REPUBLICANS: The Republican Party has accepted the challenge of developing a farm program that will help American agriculture adjust to the conditions of peace. The Administration's new farm law will attack the surpluses which overhang the market and depress prices. It is making $750,000,000 available to farmers agreeing to withdraw land from crop production. An additional $450,000,000 is earmarked for diverting land to soil-conserving uses on a longer-term basis. Another provision authorizes an annual appropriation up to $500,000,000 to supplement price-support operations for certain perishable commodities, and the previous limitation on the value of surplus commodities that may be distributed abroad under various assistance programs has been raised from $300,000,000 to $500,000,000. The result: Since the beginning of the year farm prices have responded and are now (June) up 9 per cent.
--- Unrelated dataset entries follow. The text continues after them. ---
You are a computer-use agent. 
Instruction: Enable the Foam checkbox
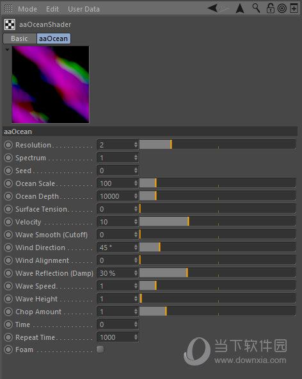100,350
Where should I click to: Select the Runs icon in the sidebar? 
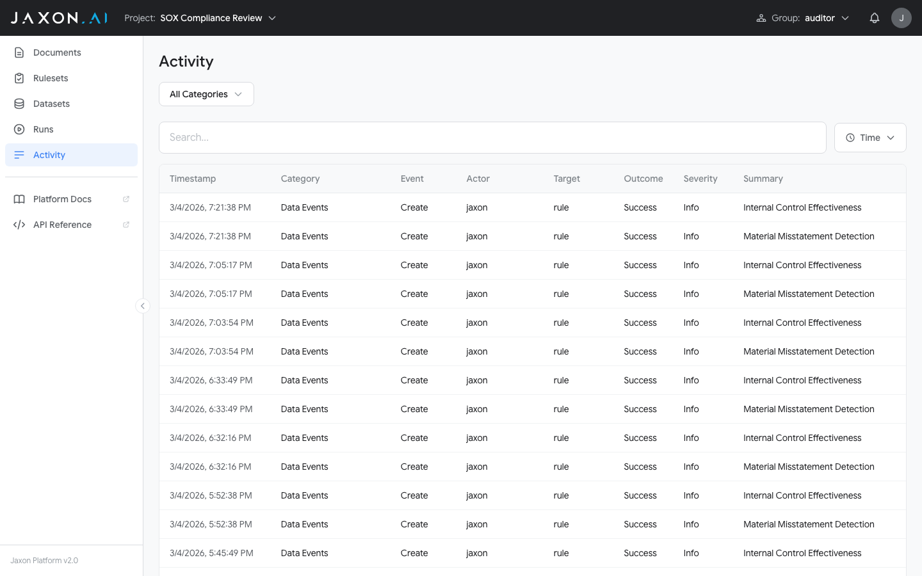(19, 129)
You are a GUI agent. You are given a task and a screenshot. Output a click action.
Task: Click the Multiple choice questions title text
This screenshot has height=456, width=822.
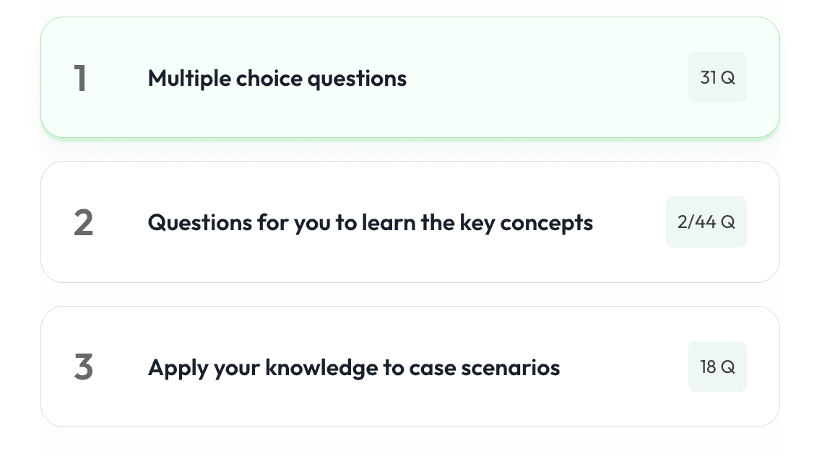click(x=277, y=78)
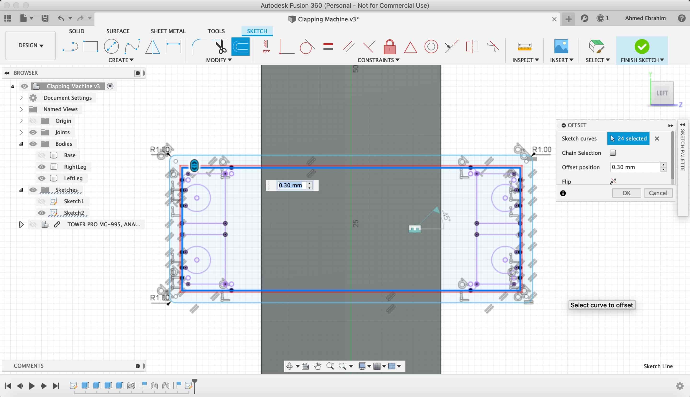Select the Offset sketch tool
The height and width of the screenshot is (397, 690).
tap(240, 46)
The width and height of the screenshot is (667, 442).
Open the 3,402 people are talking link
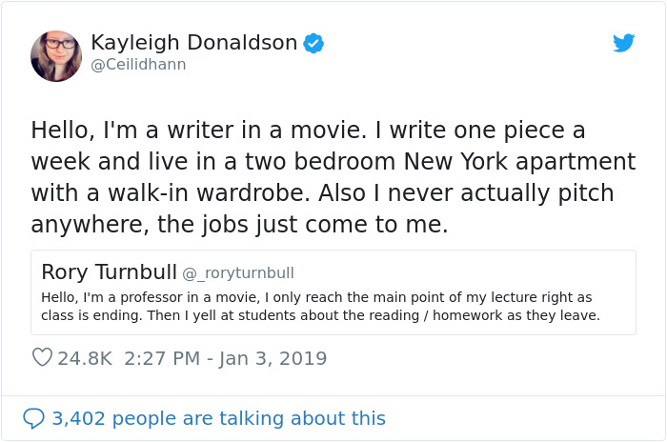(x=218, y=418)
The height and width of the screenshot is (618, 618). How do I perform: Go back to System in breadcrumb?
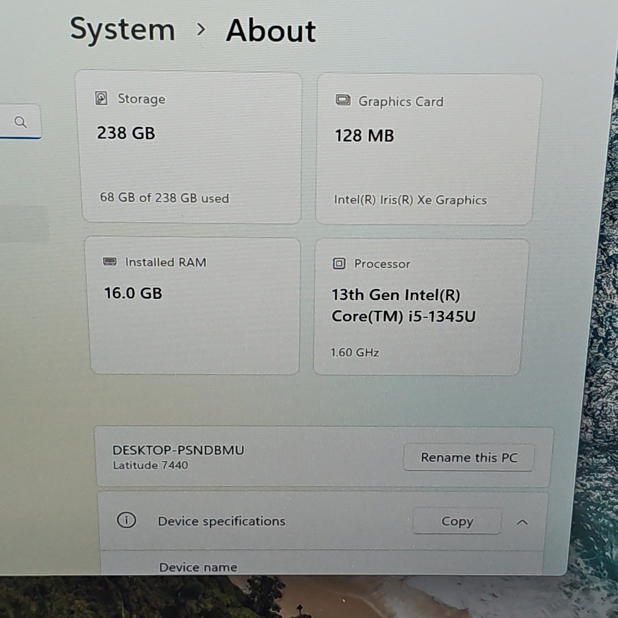click(122, 30)
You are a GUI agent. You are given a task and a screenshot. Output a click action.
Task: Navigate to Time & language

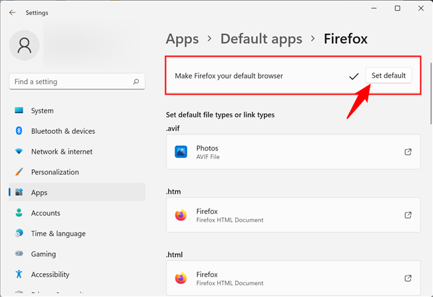click(57, 234)
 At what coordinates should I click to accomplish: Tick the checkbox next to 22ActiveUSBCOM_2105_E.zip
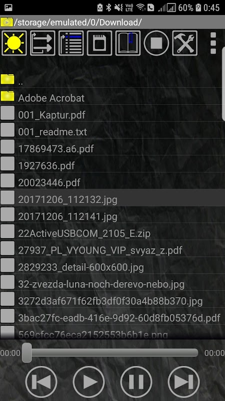[8, 232]
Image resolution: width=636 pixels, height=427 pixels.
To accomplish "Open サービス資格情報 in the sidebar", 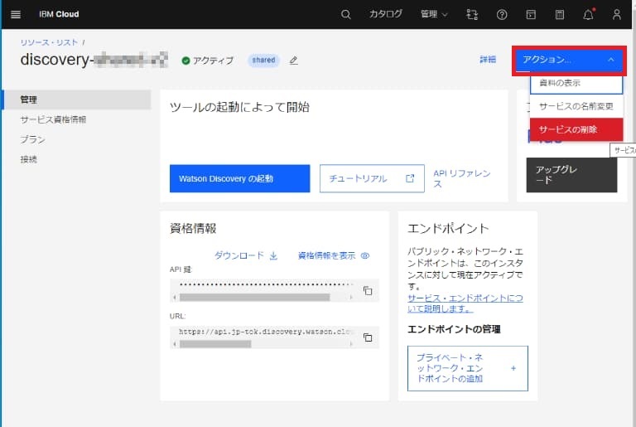I will [53, 119].
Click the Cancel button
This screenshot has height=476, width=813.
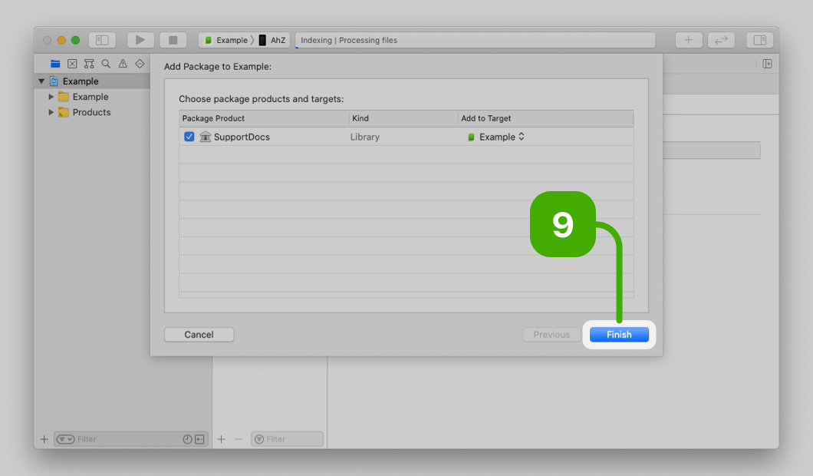coord(199,335)
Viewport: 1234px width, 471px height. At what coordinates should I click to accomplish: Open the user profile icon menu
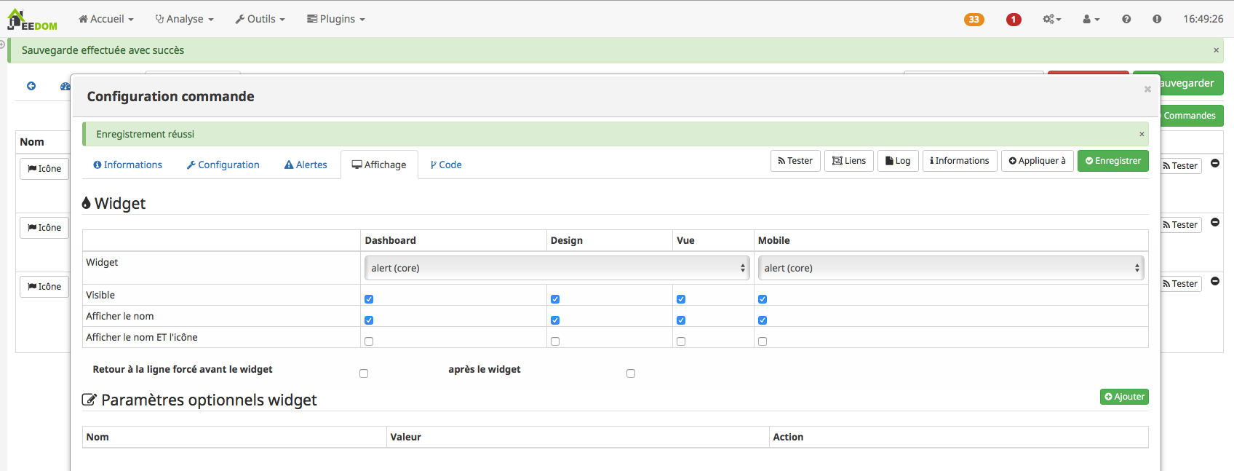pyautogui.click(x=1090, y=20)
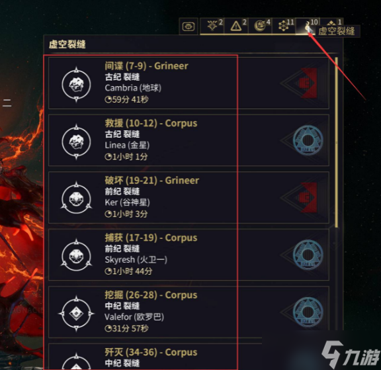Open the moon-like icon tab showing 4
This screenshot has height=370, width=381.
[x=260, y=26]
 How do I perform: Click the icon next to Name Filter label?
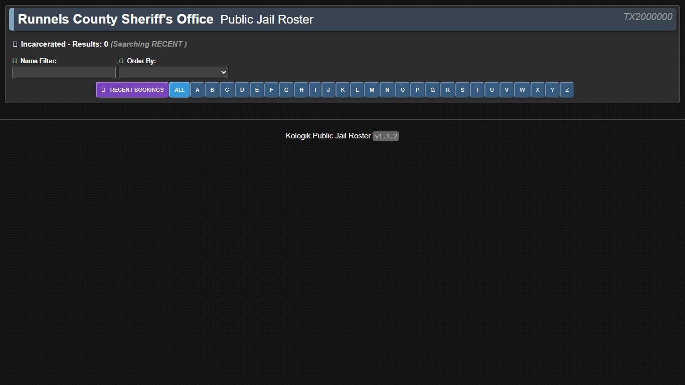15,61
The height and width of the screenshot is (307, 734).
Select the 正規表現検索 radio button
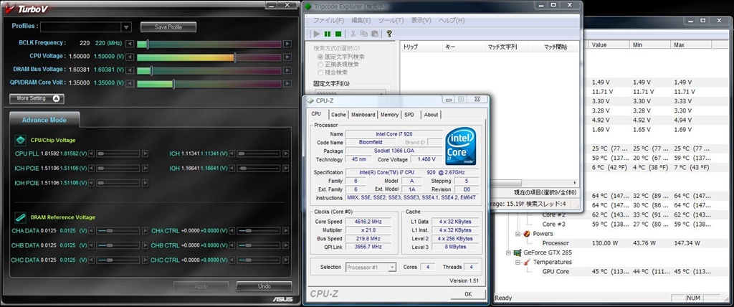320,64
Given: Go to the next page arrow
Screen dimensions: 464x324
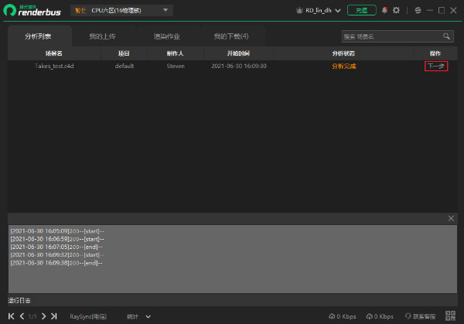Looking at the screenshot, I should click(44, 316).
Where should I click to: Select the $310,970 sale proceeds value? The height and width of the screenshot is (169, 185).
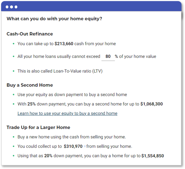[x=73, y=146]
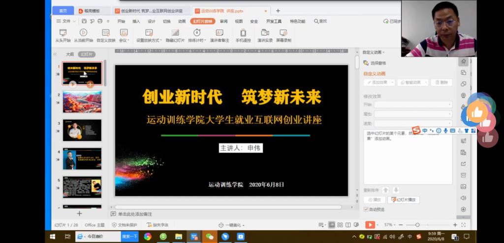Select slide 2 thumbnail in the panel
The width and height of the screenshot is (504, 243).
click(x=82, y=102)
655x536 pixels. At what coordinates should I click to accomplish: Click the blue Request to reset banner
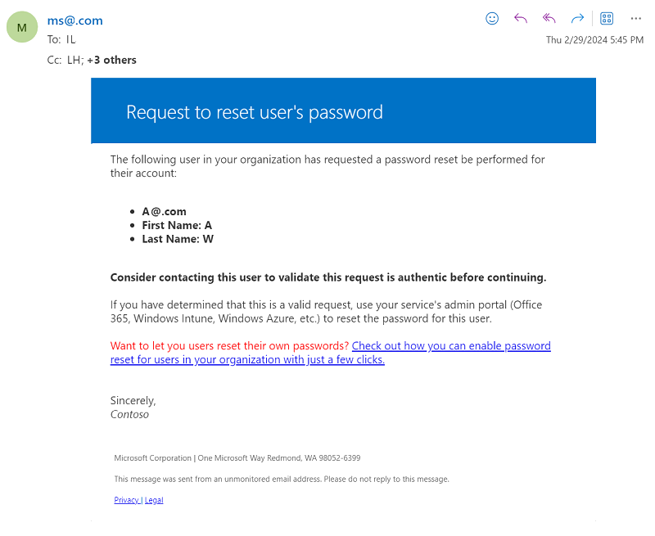(x=343, y=111)
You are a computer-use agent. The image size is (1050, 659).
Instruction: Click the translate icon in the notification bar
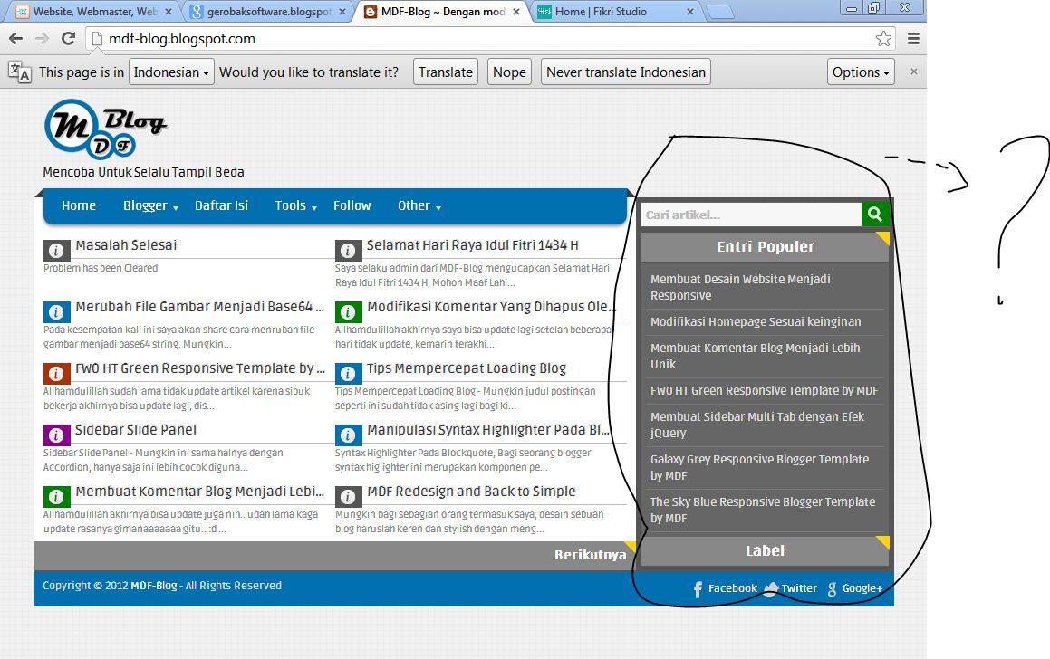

DEMOCRATS: Since the Eisenhower Administration took over the farm program, farm prices have fallen 22 per cent. Sliding-scale price supports have failed. Production actually increased, adding substantially to the so-called surpluses. The farmers' share of each consumer's dollar dropped from 47 cents in 1952 to 38 cents, the lowest point since 1941. Besides deliberately reducing farm price supports, when the prices of things farmers have to buy have stayed up or increased, the Administration has failed to step in quickly with help in emergencies. The GOP Administration also has hobbled the soil-conservation program, failed to develop low-cost electric power and made it much harder for farmers to get crop insurance.


Civil Rights

REPUBLICANS: The Republican Party has supported action to eliminate segregation in public schools. We fully concur in the decision of the Supreme Court and will work for and support its mandate. We have virtually eliminated discrimination and segregation in executive-branch operations throughout the nation. We have fully enforced Federal civil rights statutes. We have asked Congress to create a bipartisan civil rights commission with full authority to hold public hearings, to subpoena witnesses and to take testimony under oath. We have asked for the establishment of a civil rights division in the Justice Department. And we have asked Congress to give the Justice Department direct authority, subject to the Constitution, to bring civil rights actions against attempts to deprive citizens of the right to vote throughout the U.S.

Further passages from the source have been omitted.